Tak Ada Kuota Internet Saat Mau Mendaftar SMK, Siswa ini Datang ke Sekolah Naik Sepeda Bersama Sang Ayah

Di saat banyaknya para pelajar menaruh gengsi untuk pergi ke sekolah diantar orangtua, terlebih hanya menggunakan kendaraan berupa sepeda tua. Maka tidak halnya dengan siswa di Slawi, Tegal, Jawa Tengah ini. Putra Nabil Zakarian justru senang dan gembira bisa mendaftar sekolah sebagai siswa baru bersama ayahnya menggunakan kendaraan kebanggaan mereka.

Meski faktanya, untuk menuju SMKN 1 Slawi, Putra harus mengayuh sepeda sejauh 15 km dari tempat tinggalnya di Desa Bogares Kidul, Kecamatan Pangkah, seperti dilansir Tribunnews.com. Putra sendiri memilih untuk mendaftar langsung di sekolah bukan karena tidak memiliki akses internet, seperti yang diberitakan sebelumnya, tetapi karena belum membeli kuota.

“Sejak pendaftaran saya sering ke sana (SMKN 1 Slawi) dan kebetulan saya belum beli kuota,” tuturnya. Bahkan setelah pendaftaran pun, Putra masih tetap rajin mendatangi sekolahnya untuk mengetahui mekanisme pembelajaran jarak jauh (PJJ) yang sudah lama diterapkan pemerintah selama pandemi Covid-19.

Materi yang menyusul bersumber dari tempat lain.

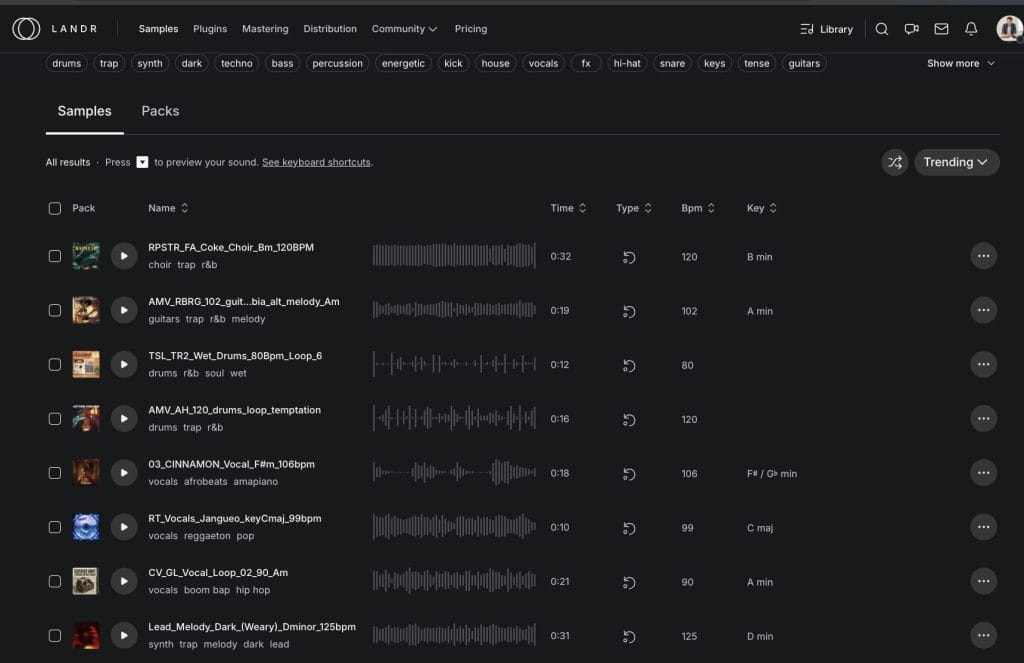Click the video camera icon in header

“Kalau (sekolah) online saya kurang paham, jadi saya ke sekolah untuk lebih tahu,” ujarnya. Sedangkan untuk pembelian kuota belajar, diakui Putra, dirinya harus menabung terlebih dahulu karena ayahnya tidak memiliki pendapatan tetap, berprofesi sebagai petani.

“Saya beli kuota dengan tabungan dan uang saku yang saya kumpulkan. Kadang kalau ngga punya uang saya tahan beli kuota. Jadi gak setiap bulan beli kuota terus,” katanya.

Ia pun tak menyangka dengan viralnya video dirinya yang tengah berbonceng dengan sang ayah. Putra juga tidak sadar dirinya direkam, dan tak tahu siapa sosok perekam yang kini telah membuat dirinya jadi perbincangan hingga dibanjiri doa serta dukungan dari warganet.

“Senang sekali, saya jadi lebih bersemangat karena dorongan dari warganet dan juga teman saya,” imbuhnya.